5. However, when L receives the recorded message from F, it will discard it on the Network layer due to message cache hit (it has already seen the message itself in step 2). This happens in the 3rd if statement in `deobfuscated_header_is_valid`.

6. Therefore, the LPN stack on L never receives L's Friend Poll reply.
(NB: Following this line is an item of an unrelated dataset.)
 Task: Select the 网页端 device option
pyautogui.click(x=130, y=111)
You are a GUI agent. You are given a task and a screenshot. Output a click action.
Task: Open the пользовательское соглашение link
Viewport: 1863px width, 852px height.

It thus never updates fsn, and will keep requesting the same message from L. 

7. After 5 Friend Polls, the LPN stack on L will terminate the friendship. 

I think in this case the LPN stack should still somehow increase its fsn despite of the message cache hit. 

To reproduce this, I had C continuously sending messages to L (3 messages every second). It usually reproduces within the first 20 seconds or so. 

Thanks! 

Parents
  • Hi Isundaylee, 

    Thanks for reporting this. However, by design, our LPN should not receive packet to itself when it's in friendship. You can have a look at the LPN life cycle figure here.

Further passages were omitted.